Don’t miss out. Stay Informed. Get EcoWatch’s Top News of the Day.
As new vertical farms continue to open across the nation, a South Philly warehouse is churning out fresh, local produce 365 days a year and cutting the distance food needs to travel to get to local restaurants, grocery stores and plates.
Metropolis Farms is not only the first indoor hydroponic vertical farm in Philadelphia, it’s the first vegan-certified farm in the nation and the only known vertical farm to operate on the second floor of a building.
“The landlord had faith in us to let us put thousands of pounds of water over his head and prove that it wouldn’t leak,” Metropolis Farms president Jack Griffin told NewsWorks. “That makes it possible for others to try it. Proving it by showing it is a different thing from just talking about it.”
A vegan farm means no pesticides, herbicides, animal manure and animal bi-products. The company boasts that they were certified under the rigorous standards of the American Vegetarian Association.
“According to the CDC, green leafy vegetables grown in manure is one of the top sources of food poisoning,” Griffin told Philly.com. To prevent pests, the farm places carnivorous plants between the towers to lure and kill bugs.

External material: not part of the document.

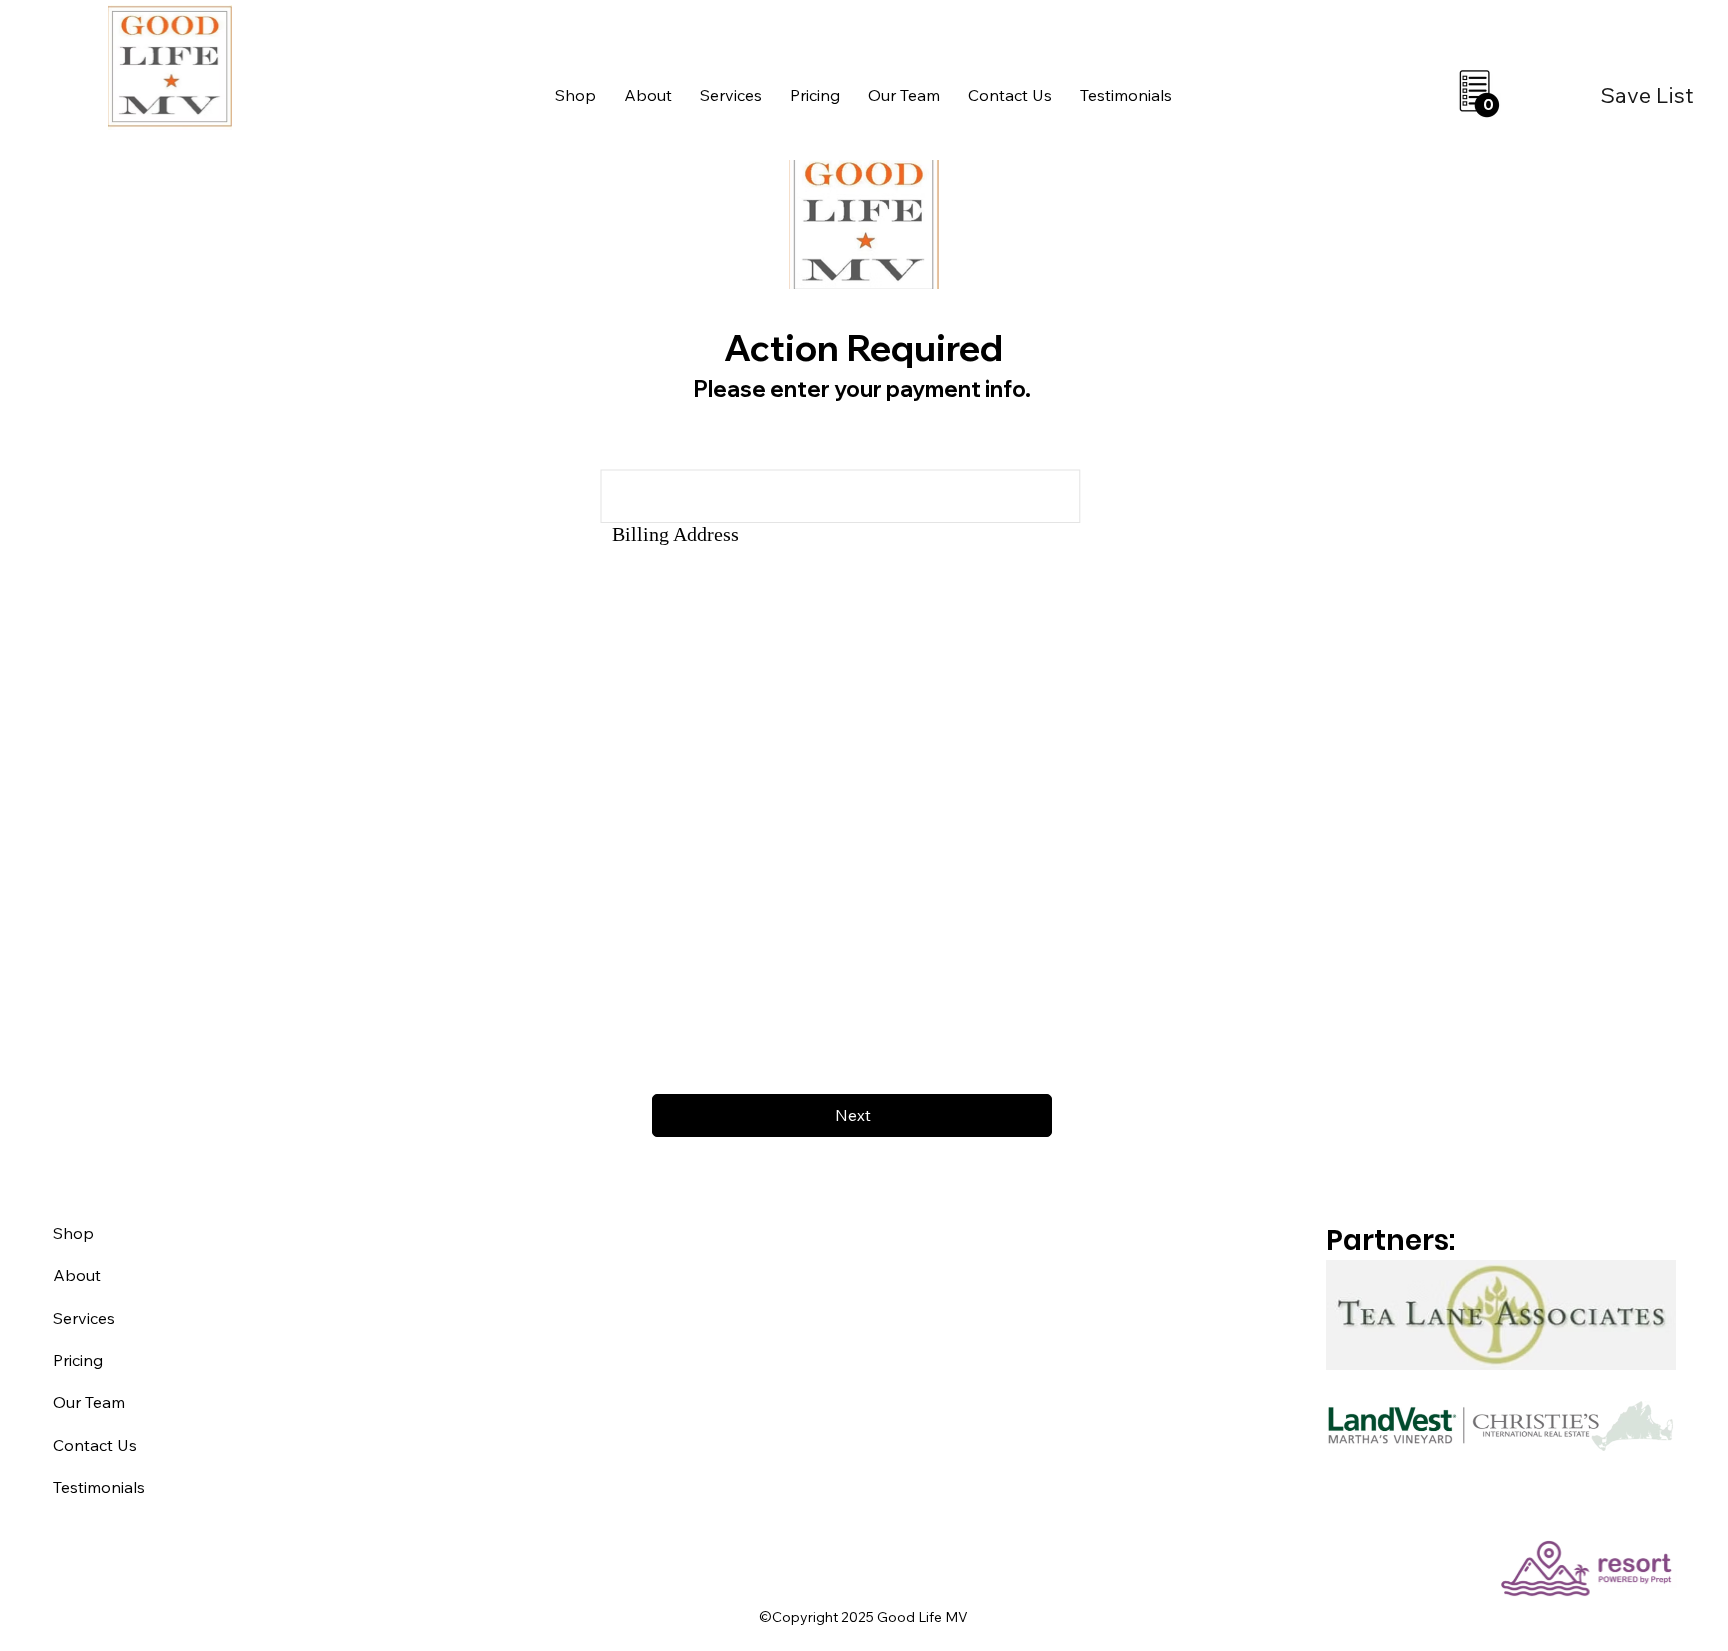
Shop (73, 1233)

Using artificial lighting, climate control and other patented farming techniques, stacks of plants flourish in tall towers inside the South Water Street building (that’s located “just minutes from the south Philly Italian market made famous in the Rocky movies,” as the venture points out on their website). The farm also reduces its energy output through the use of robotics and hopes to transition to solar energy soon.
Metropolis Farms grows herbs, greens, tomatoes and more crops year round in a very small space—about 120,000 plants in only 36 square feet—and with a lot less water by using hydroponics. The farm claims to use 98 percent less water since it just recirculates and 82 percent less energy compared to conventional and organic farms.
“The innovation here is density, as well as energy and water conservation,” Griffin told Technically Philly. “We can grow more food in less space using less energy and water. The result is that I can replace 44,000 square feet with 36 square feet. When you hear those numbers, it kind of makes sense.”